The placement of a PG&E gas line is now under investigation by the state utilities watchdog. This comes after a construction company's road grinder hit the shallow gas line in northeast Bakersfield causing a massive fire.
Charred leaves and a gravel road are all that's left after the fire that burned down a road grinder after it hit a gas line on Monday.
The construction company operating the road grinder, Pavement Recycling Systems, said the gas line was only four inches below the surface. The standards for the three-inch steel pipe is supposed to be 26 to 30 inches.
"It's a major concern because you can't have explosions go around like that residential neighborhood," said Dustin Peterson, who lives in northeast Bakersfield.

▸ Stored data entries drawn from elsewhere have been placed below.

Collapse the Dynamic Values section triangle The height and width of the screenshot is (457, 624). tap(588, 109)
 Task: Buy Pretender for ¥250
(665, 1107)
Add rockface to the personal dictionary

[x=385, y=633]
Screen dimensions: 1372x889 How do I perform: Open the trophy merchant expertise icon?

The PG&E gas line is now being investigated by the California Public Utilities Commission. Preliminary findings show the construction company Pavement Recycling Systems did have a valid USA, meaning they checked before they dug.
"Valid USA means that they have called 811 which is a nationwide service to have the utility in that area, this being PG&E, come and mark the underground utilities," said Katie Allen, Spokesperson for PG&E.

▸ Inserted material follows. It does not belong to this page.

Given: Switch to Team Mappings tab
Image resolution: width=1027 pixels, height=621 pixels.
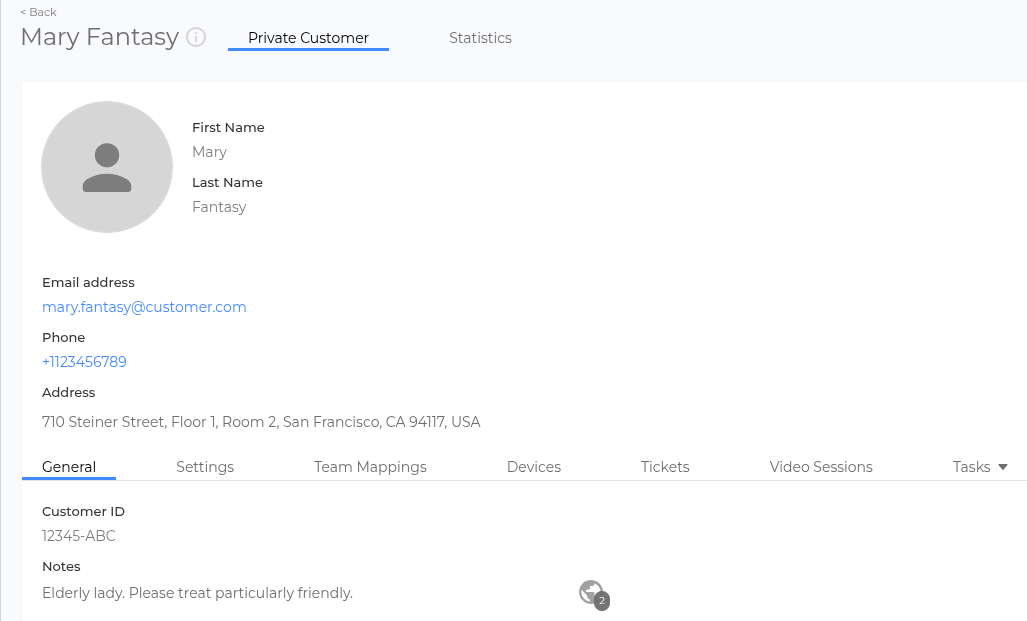Looking at the screenshot, I should click(x=370, y=467).
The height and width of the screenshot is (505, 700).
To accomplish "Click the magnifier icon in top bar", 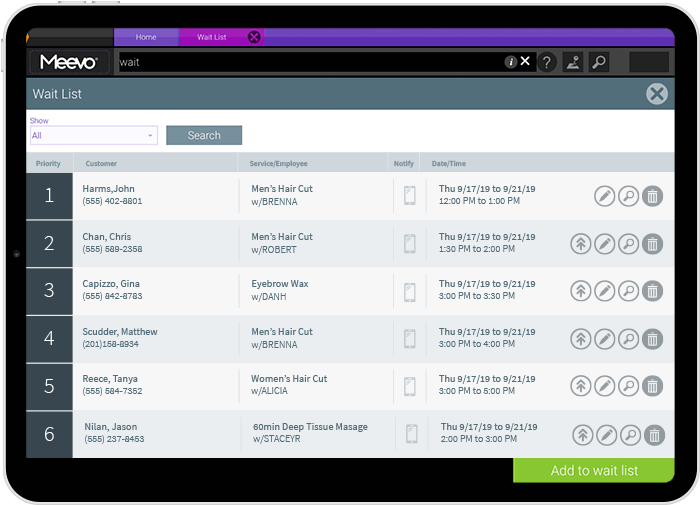I will click(598, 62).
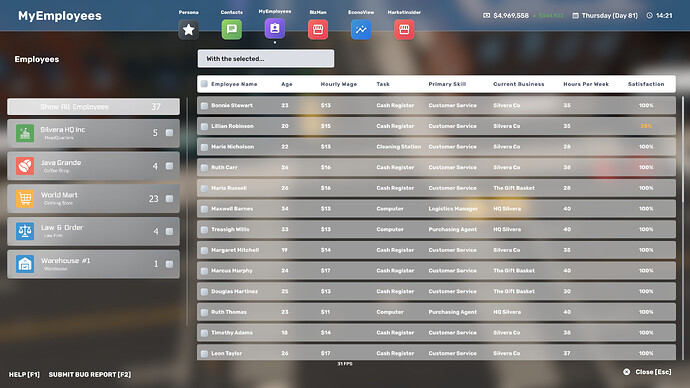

PG&E said the pipe is old, circa 1938, but beyond that the company couldn't comment.
"As this investigation is ongoing I can't speak about details from the incident on Monday," said Allen.

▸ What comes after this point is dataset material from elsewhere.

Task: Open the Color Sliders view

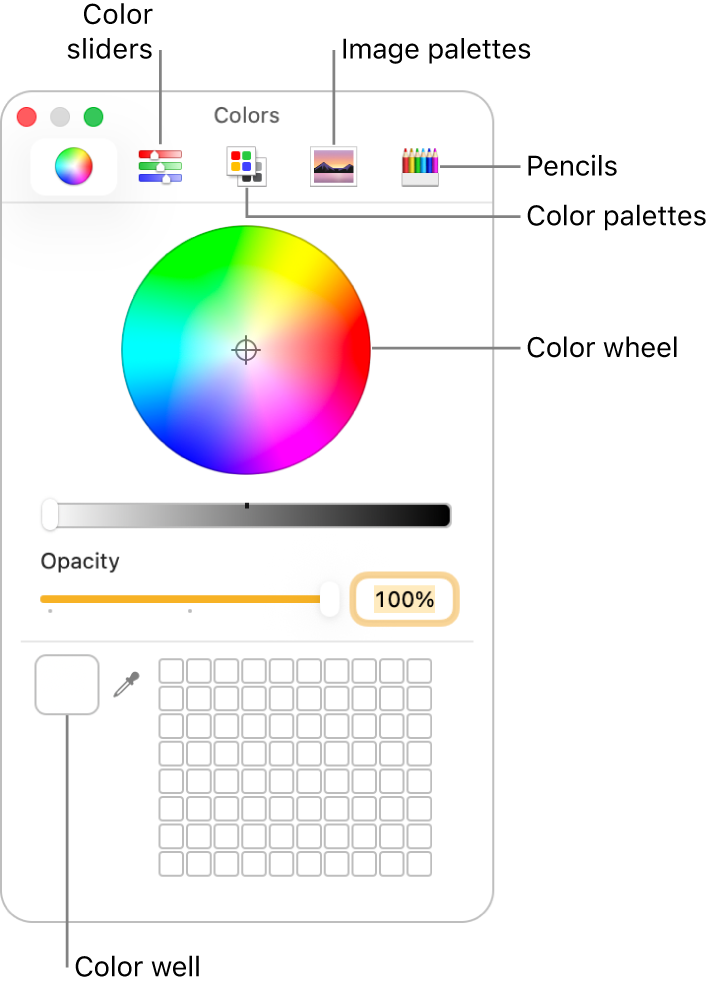Action: tap(161, 165)
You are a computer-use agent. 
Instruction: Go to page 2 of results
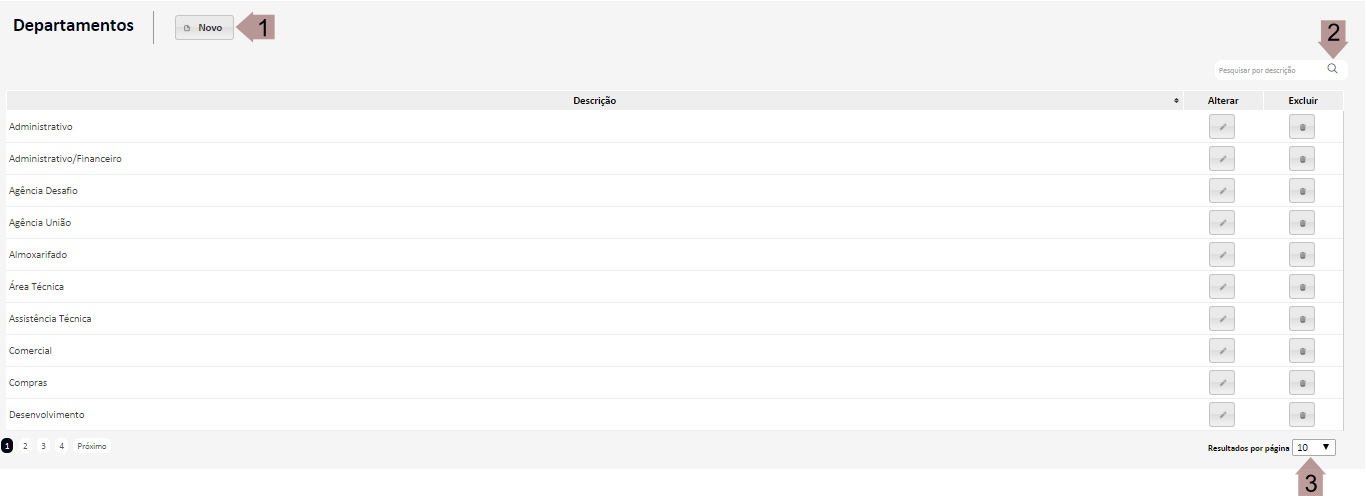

Pavement Recycling would not speak on camera nor let us record their phone conversation.They claim they had no idea the line was that shallow.
The county says it didn't either. Although Craig Pope, Director of the Kern County Roads Department, could speak on camera, He confirmed six months ago PG&E had been asked to lower some shallow gas lines in the area. The county was told PG&E did that.
"Then you think, well somebody really screwed up," said Linda Hendricks who lives in the northeast Bakersfield neighborhood.
Hendricks remembers PG&E working on her side of the street, but not on the side where the gas line was cut.
"I did ask PG&E when they were working on this side of the street, what about the other side of the street," said Hendricks. "They said 'oh, we did that' and I said that is very strange because I'm here all the time and I never remember them doing anything on that side."
According to the county, the paving project that started Friday is on hold until the roads department can determine it's safe to proceed.
For now, Pavement Recycling is left with $500,000 damage to its machine.
PG&E says even if the construction company got a valid USA, they have a responsibility to hand dig before beginning work to locate a pipe depth.